Online experiments (A/B tests and randomized controlled trials) help us compare a control and a treatment by randomizing who sees what. A Bayesian lens keeps uncertainty front‑and‑center: as data arrives, we update beliefs and read posteriors as degrees of confidence about effects.
Metric Selection & Design
Start with the decision you want to make. Prefer simple, attributable metrics (e.g., conversion) and reach for composites only when they reflect a clear trade‑off (e.g., a weighted blend of sign‑ups and cancellations). Write down guardrails up front (e.g., latency, error rate) so wins don’t come at the wrong cost.
Distribution Types
Binary outcomes (convert/not): Bernoulli at the user level; in aggregate, Binomial with a conjugate Beta prior.
Counts (sessions, clicks): often Poisson or Negative Binomial.
Continuous (time on page, revenue): commonly Normal after trimming/skew handling.
Choose a likelihood that reflects how the data is generated -- not just what’s convenient.
Conversion Rate
Conversion is the share of users who take an action (e.g., free → paid). With a Beta prior and Bernoulli likelihood, observing successes and failures simply updates the Beta’s parameters: the posterior stays in the same family and is easy to interpret.
Beta Distribution Basics
Beta(a, b) lives on [0,1]. Its mean is a/(a+b). Larger (a+b) means more information and a tighter distribution. With a uniform prior Beta(1,1), seeing s successes and f failures yields Beta(1+s, 1+f).

■ ■ ■ ■ ■ ■ ■

Objective 1:
Decide whether each statement below agrees with the text on Bayesian A/B testing above. For each, answer yes or no and quote the words of the text that settle it.
(a) The text recommends composite metrics as the default choice.
(b) Counts such as sessions and clicks are often modeled as Poisson or Negative Binomial.
(c) A larger value of a+b gives a wider Beta distribution.
Objective 2:
According to the text on Bayesian A/B testing above, what is the mean of Beta(a, b)?
Objective 3:
Go on with the text on Bayesian A/B testing above, picking up after its final sentence.

■ ■ ■ ■ ■ ■ ■

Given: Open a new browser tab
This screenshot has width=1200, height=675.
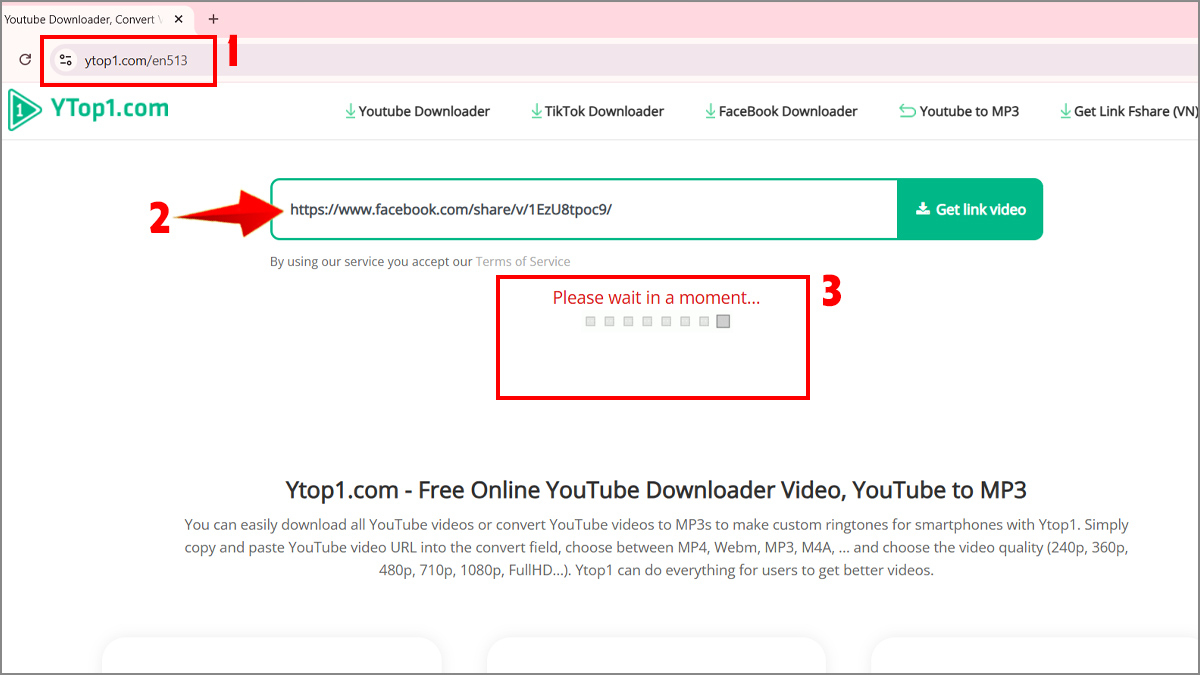Looking at the screenshot, I should [213, 18].
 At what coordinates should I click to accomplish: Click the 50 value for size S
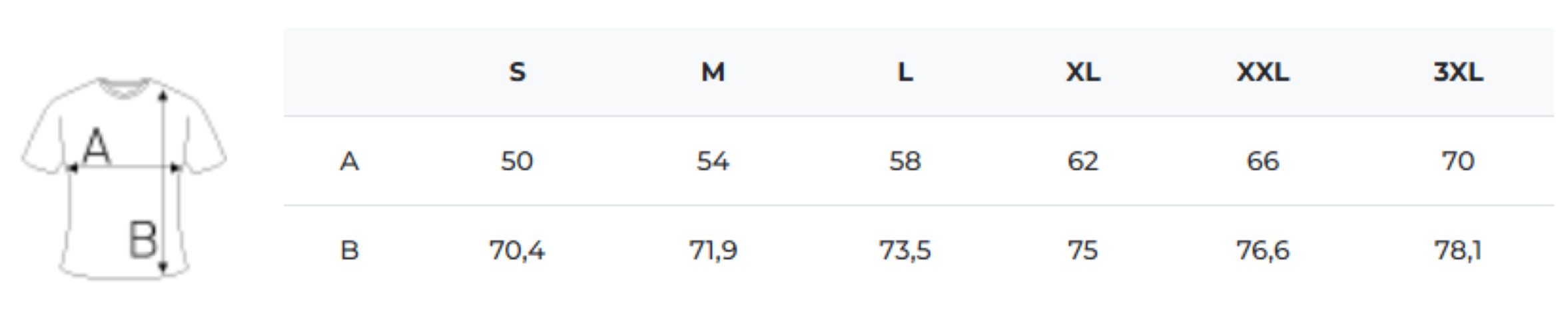click(x=517, y=161)
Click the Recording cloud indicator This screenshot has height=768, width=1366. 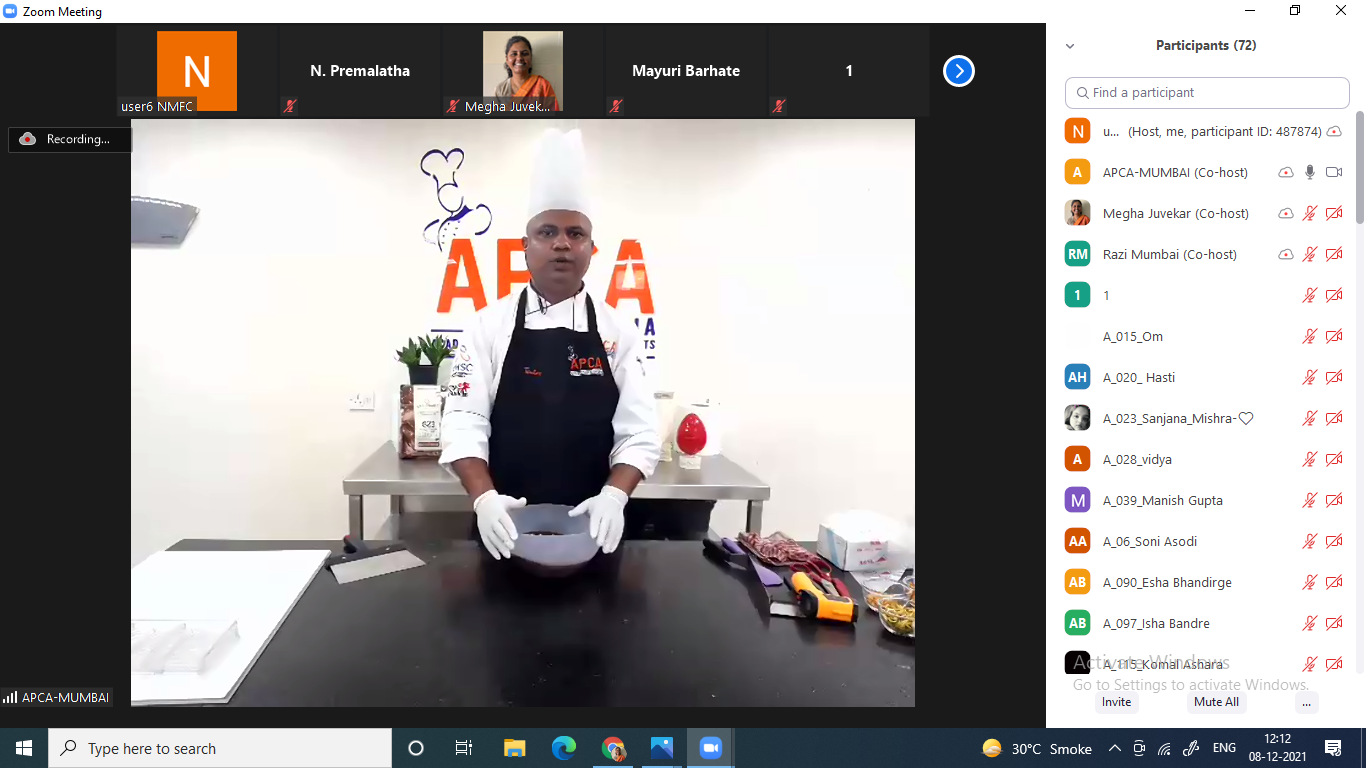pos(28,139)
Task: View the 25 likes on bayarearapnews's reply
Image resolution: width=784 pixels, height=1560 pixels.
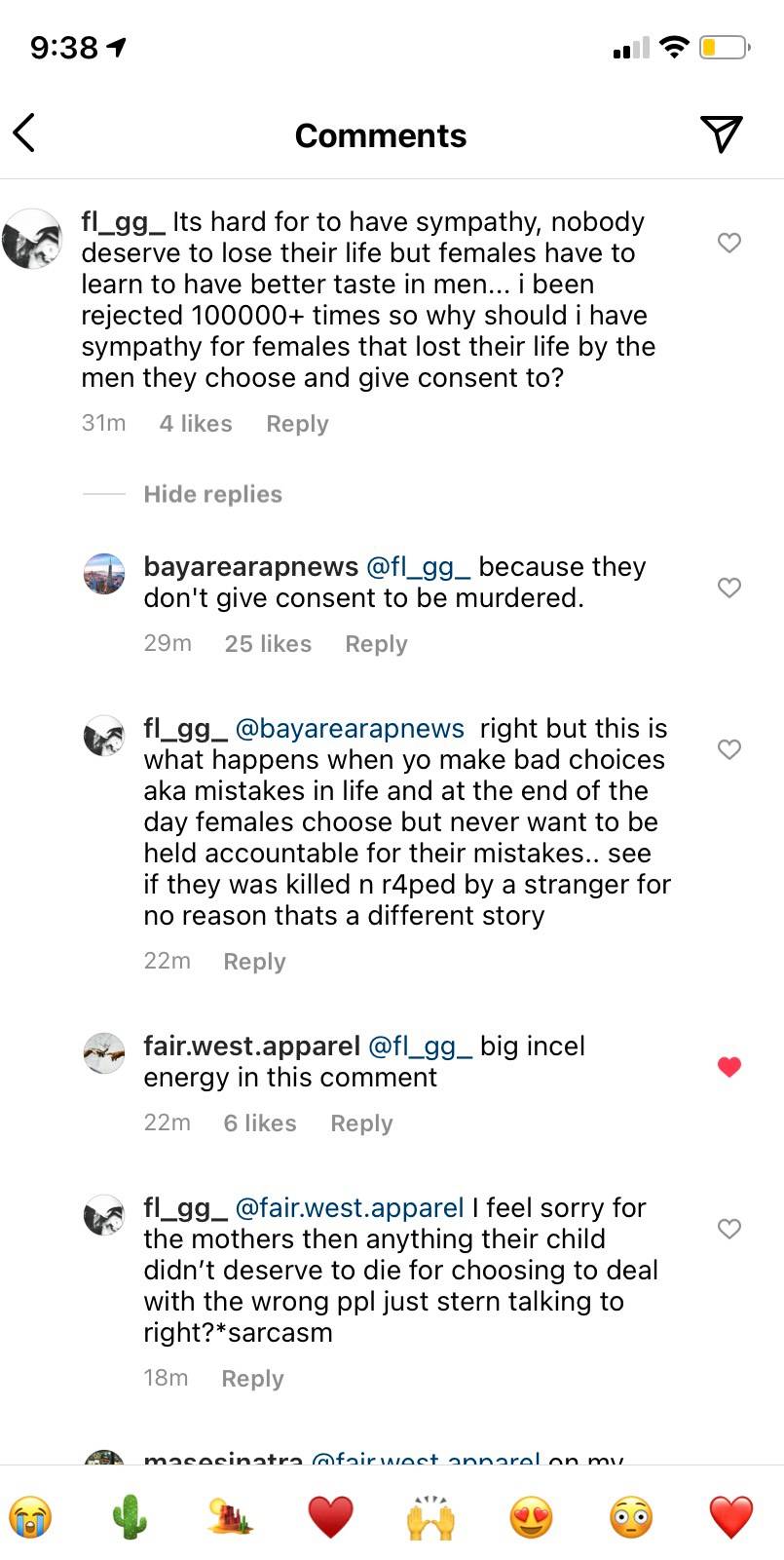Action: click(267, 643)
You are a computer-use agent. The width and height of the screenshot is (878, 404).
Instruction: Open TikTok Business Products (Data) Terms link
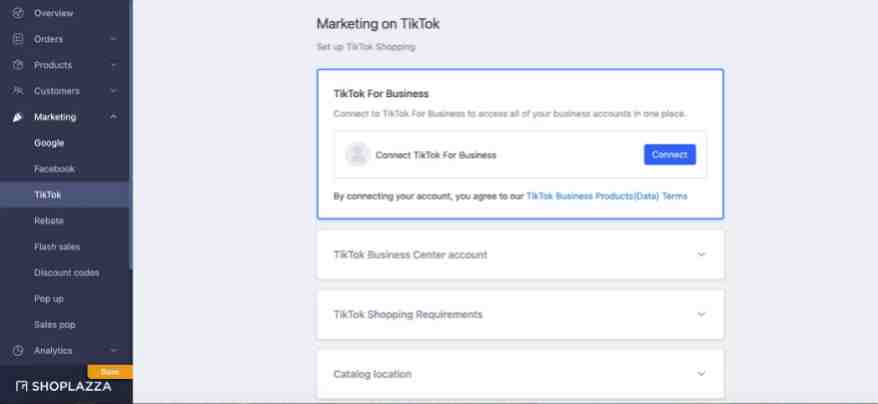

■ ■ ■ ■ ■ ■ ■

Right answer 1:
(a) No: "reach for composites only when they reflect a clear trade‑off"
(b) Yes: "Counts (sessions, clicks): often Poisson or Negative Binomial."
(c) No: "Larger (a+b) means more information and a tighter distribution."

Right answer 2:
The mean of Beta(a, b) is a/(a+b).

Right answer 3:
Beta(a=2, b=8) density on [0,1] Show Python source
When comparing variants, we often summarize control and treatment as Beta(a_c, b_c) and Beta(a_t, b_t). Overlap shows uncertainty; less overlap means clearer separation. The mean of each is a/(a+b).
Overlapping posteriors for control and treatment Show Python source
import math
import matplotlib
matplotlib.use('Agg')
import matplotlib.pyplot as plt
FT_BG = '#FFF1E5'
FT_CLARET = '#990F3D'
FT_OXFORD = '#0F5499'
FT_TEAL = '#0D7680'
plt.rcParams.update({
'figure.facecolor': FT_BG,
'axes.facecolor': FT_BG,
'savefig.facecolor': FT_BG,
'font.family': 'sans-serif',
'font.sans-serif': ['Helvetica Neue', 'Arial', 'sans-serif'],
'axes.spines.top': False,
'axes.spines.right': False,
})
def beta_pdf(x, a, b):
x = min(max(x, 1e-6), 1-1e-6)
lg = math.lgamma
logB = lg(a) + lg(b) - lg(a+b)
logpdf = (a-1)*math.log(x) + (b-1)*math.log(1-x) - logB
return math.exp(logpdf)
xs = [i/1000 for i in range(0,1001)]
y1 = [beta_pdf(x, 24, 36) for x in xs]
y2 = [beta_pdf(x, 30, 35) for x in xs]
fig, ax = plt.subplots(figsize=(8,4))
ax.fill_between(xs, y1, color=FT_OXFORD, alpha=0.25)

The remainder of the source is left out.